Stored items
·····
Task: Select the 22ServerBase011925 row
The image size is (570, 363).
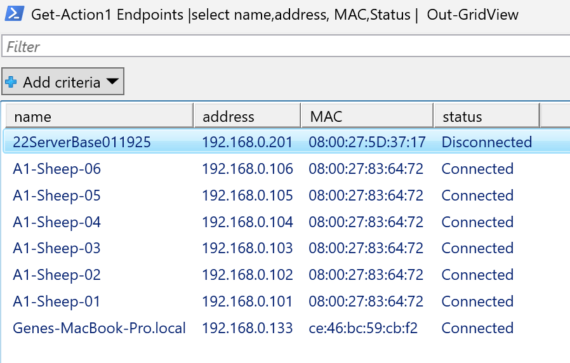Action: pos(82,142)
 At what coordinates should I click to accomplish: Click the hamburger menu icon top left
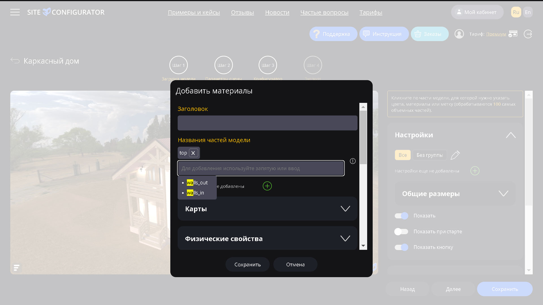(x=15, y=12)
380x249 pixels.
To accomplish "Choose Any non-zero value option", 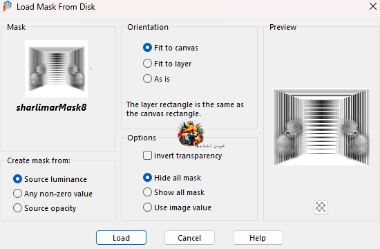I will [x=53, y=194].
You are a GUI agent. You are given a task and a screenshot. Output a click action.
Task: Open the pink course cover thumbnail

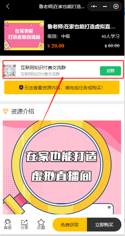tap(24, 36)
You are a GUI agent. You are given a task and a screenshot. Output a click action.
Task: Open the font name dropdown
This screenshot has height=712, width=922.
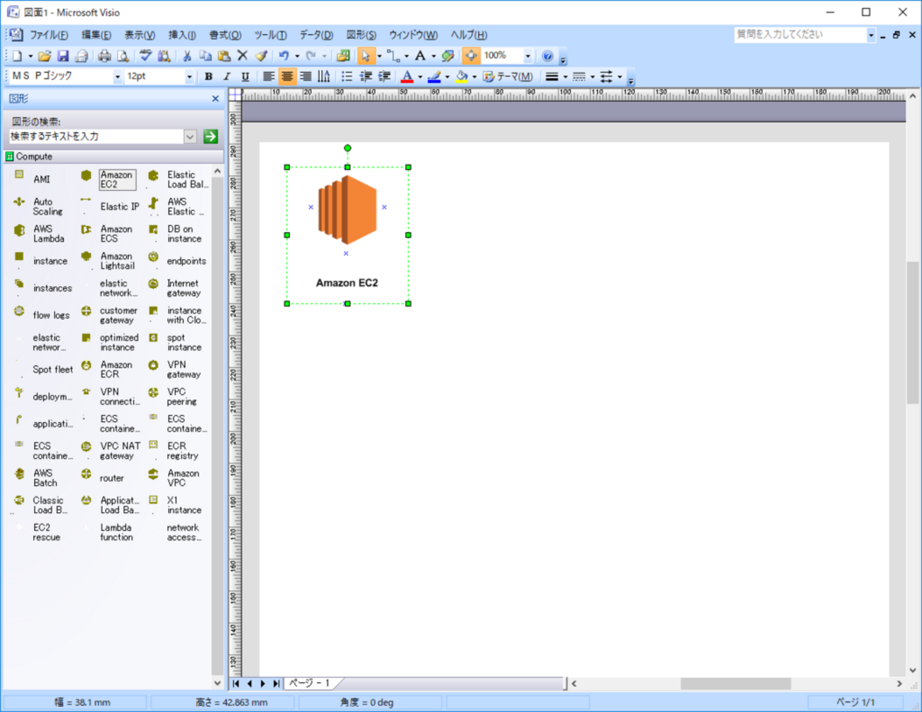pos(117,77)
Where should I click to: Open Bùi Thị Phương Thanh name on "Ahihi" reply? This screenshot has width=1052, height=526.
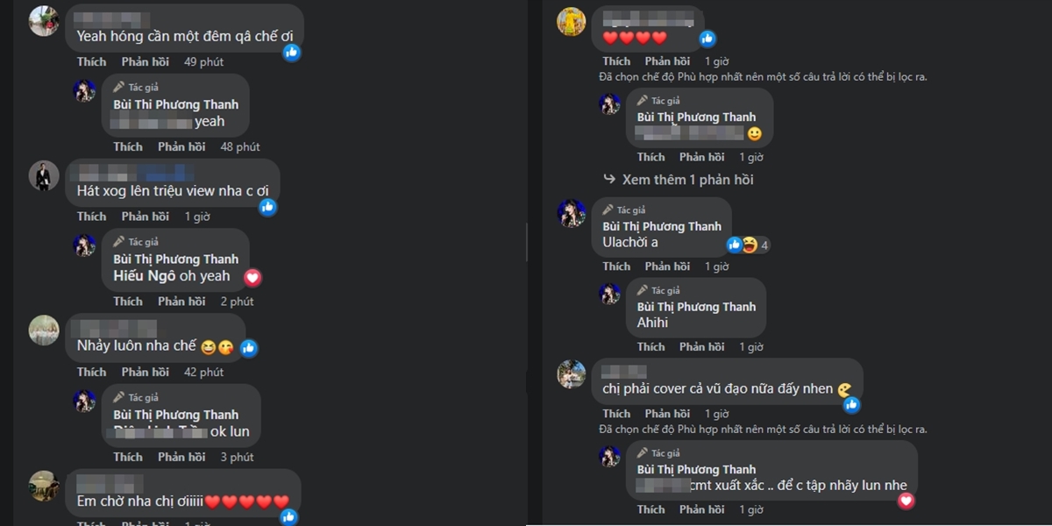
·····
**What the exercise asks:** All lines of the records above that contain the word "name" are to be copied out.

**Written reply:**
Task: Open the font name dropdown
Where should I click to: Open Bùi Thị Phương Thanh name on "Ahihi" reply? This screenshot has width=1052, height=526.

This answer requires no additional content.